Tâches à effectuer:
1: D'après l'extrait sur le dictionnaire de l'Académie, quel exemple précède l'alinéa consacré à l'électricité vitrée dans l'article Vitré ?
2: Reproduisez fidèlement le passage de l'extrait sur le dictionnaire de l'Académie qui va de « L'ordre alphabétique ayant » à « Unième et Vivement. », ces deux bornes comprises.

Extrait du document:
- - - -

L'ordre alphabétique ayant été jugé le plus commode, on serait surpris qu'un lexicographe eût l'idée d'inscrire Ingénieux avant son dérivé Ingénieusement. Et c'est pourtant la manière dont agit parfois l'Académie, en comptant beaucoup trop sur la sagacité ou l'instruction des personnes auxquelles son dictionnaire est destiné. Si J'entends dire : "Le saisi paiera les frais"; "Un homme tout uni"; "Vive la joie", et que je veuille connaître l'orthographe de Saisi, Uni, Vive, tout en ignorant leur relation avec les verbes Saisir, Unir et Vivre, je chercherai vainement les mots en question, puisqu'ils ne sont pas avant Saisie, Unième et Vivement.

Il peut même arriver que l'adjectif placé par l'Académie à la suite du. participe ne paraisse avoir aucun rapport avec lui. Ainsi pour le cas où l'on ne comprendrait pas l'expression Électricité vitrée, citée sous le titre Électricité, et qu'on en cherchât l'explication à l'article Vitré, ne devrait-on pas être surpris de ne voir qu'après le verbe Vitrer, et à la suite de l'exemple Porte vitrée, l'alinéa " En Physiq., Fluide électrique vitré ou Électricité vitrée, voy. Résineux."

- - - -

Données affichées:
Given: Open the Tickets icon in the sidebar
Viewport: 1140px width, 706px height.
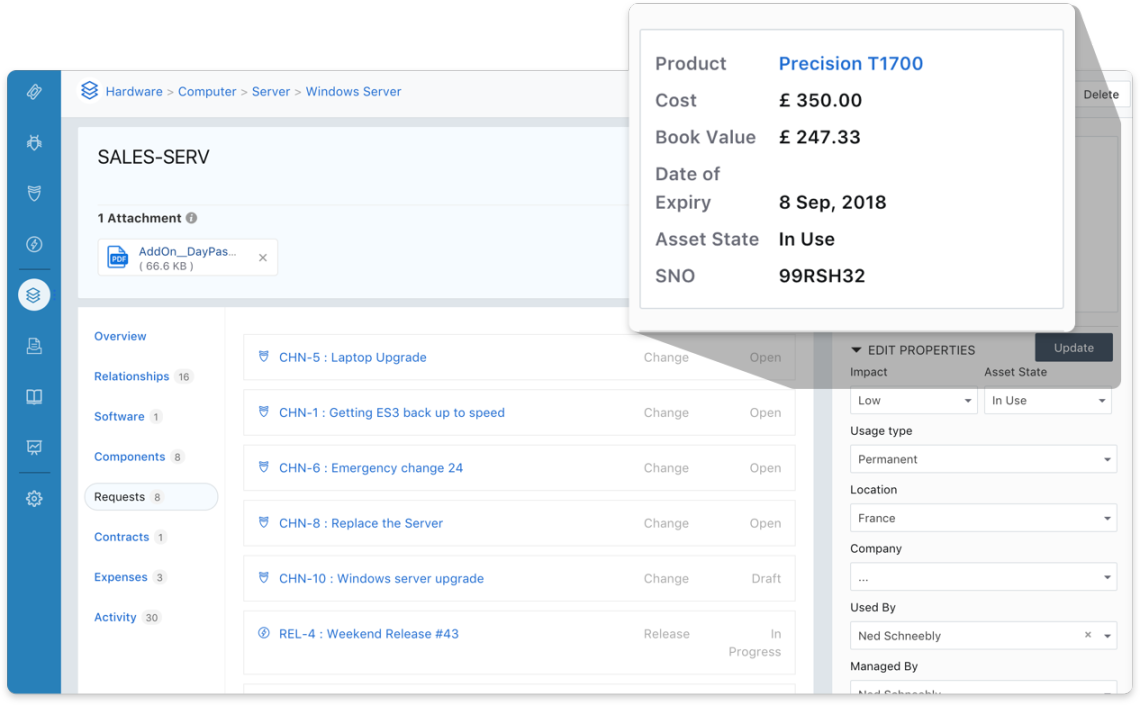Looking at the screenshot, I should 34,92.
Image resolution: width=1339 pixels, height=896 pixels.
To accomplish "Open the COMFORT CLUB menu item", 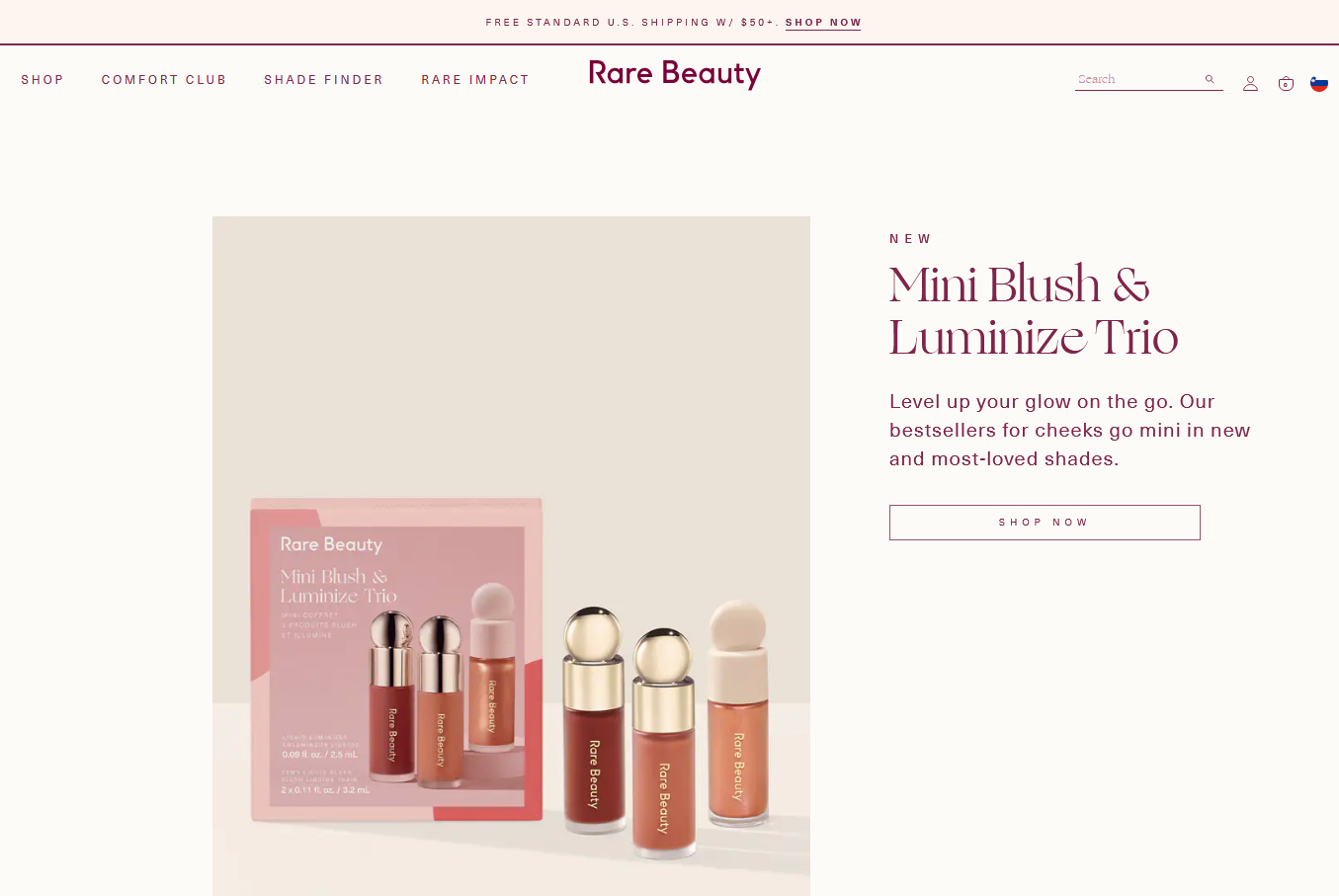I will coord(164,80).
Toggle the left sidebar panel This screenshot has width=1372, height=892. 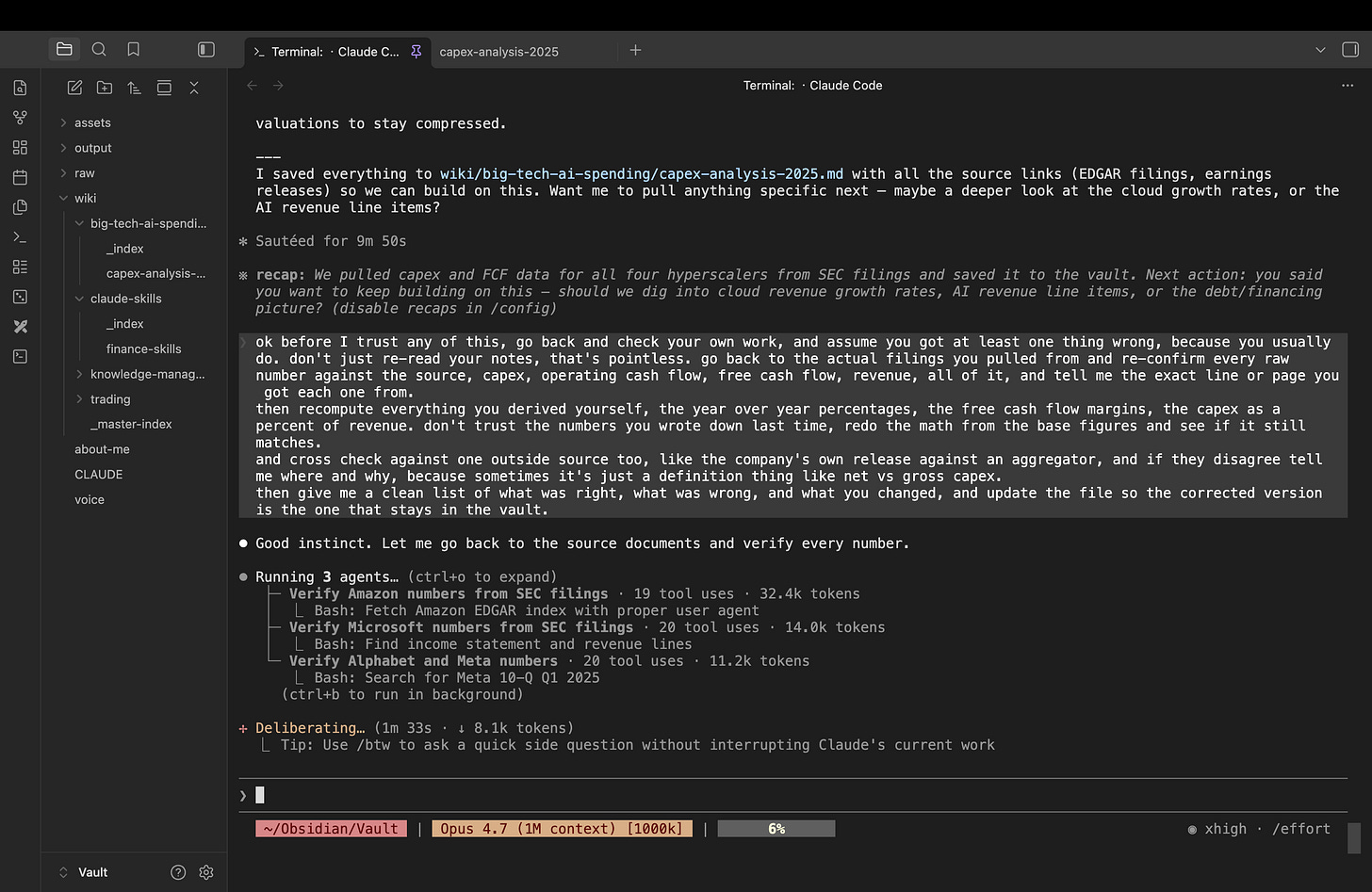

- - - -

Réponses aux tâches:
1: L'exemple « Porte vitrée ».

2:
L'ordre alphabétique ayant été jugé le plus commode, on serait surpris qu'un lexicographe eût l'idée d'inscrire Ingénieux avant son dérivé Ingénieusement. Et c'est pourtant la manière dont agit parfois l'Académie, en comptant beaucoup trop sur la sagacité ou l'instruction des personnes auxquelles son dictionnaire est destiné. Si J'entends dire : "Le saisi paiera les frais"; "Un homme tout uni"; "Vive la joie", et que je veuille connaître l'orthographe de Saisi, Uni, Vive, tout en ignorant leur relation avec les verbes Saisir, Unir et Vivre, je chercherai vainement les mots en question, puisqu'ils ne sont pas avant Saisie, Unième et Vivement.